Como pensar uma Pedagogia complexa na era da complexidade? Em primeiro lugar, acreditamos ser necessário perceber o estado atual das coisas do mundo contemporâneo. A compreensão desse estado de coisas nos pareceu o fundamental motivo pelo qual fizemos questão de, ao longo desse primeiro capítulo, situar os desafios e oportunidades da educação tendo em vista o que se denominou de era da complexidade. Tal era emerge primeiramente da Revolução Francesa (1789), no século XVIII (1701 a 1800), juntamente com o movimento filosófico denominado de Iluminismo, que afirmava a necessidade de a razão ser posta como algo que “analisa as ideias e as reduz todas às experiências” ou ainda, como afirmava Newton, que a razão deve partir da “experiência e em contínuo contato com a experiência”, procurar “as leis do seu fundamento e as submete(r) à prova” (Reale; Antisseri, 2007, p. 672). Todavia, o século XX, embora marcado por avanços tecnológicos e conquistas científicas, trouxe os maiores desafios que a humanidade enfrentou até então.

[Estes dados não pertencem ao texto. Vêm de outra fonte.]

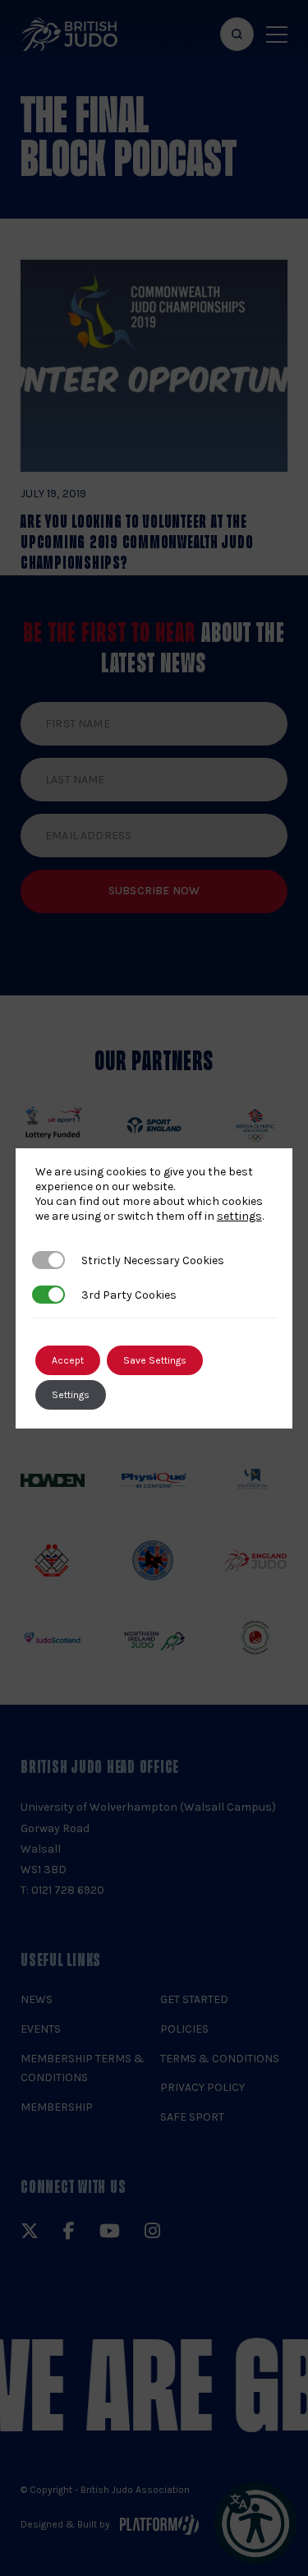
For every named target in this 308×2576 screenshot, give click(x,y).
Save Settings (154, 1360)
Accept (68, 1360)
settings (239, 1216)
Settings (71, 1395)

Denominada de era dos extremos por Hobsbawm, pôs-se em cheque o otimismo que veio da Razão Iluminista. As Grandes Guerras Mundiais incentivaram a crise da razão moderna, e sacudiu o mundo para a necessidade de repensar os paradigmas de ciência, cultura, economia, tecnologia, dentre outros elementos da civilização.

Como vimos tanto a física, quanto a sociedade do conhecimento, acrescentaram novas formas de pensar, pesquisar, produzir e atuar, sendo que o elemento da complexidade — que considera o universo epistêmico para além do certo-errado — passou a ser um componente fundamental da era da complexidade. Esses eventos transformadores alcançaram também a pedagogia, motivo pelo qual se justifica a necessidade de pensar uma Pedagogia complexa.

Demo (2011, p. 11) alerta para o fato de que a educação necessita levar em consideração o momento histórico no qual está inserida. O pensamento sistêmico e pertinente precisa abarcar o desenvolvimento humano pelo viés da complexidade, compreendendo e considerando o indivíduo como um ser social, levando em consideração suas relações estabelecidas com o mundo, não se baseando apenas na linearidade e na disjunção. O

indivíduo não pode ser visto como ser apenas individual na construção da sociedade, mas como parte transformadora dela. Essa é a consequência do pensamento complexo, que procura interligar o que está separado, formando um todo significativo, complementar e relacionável.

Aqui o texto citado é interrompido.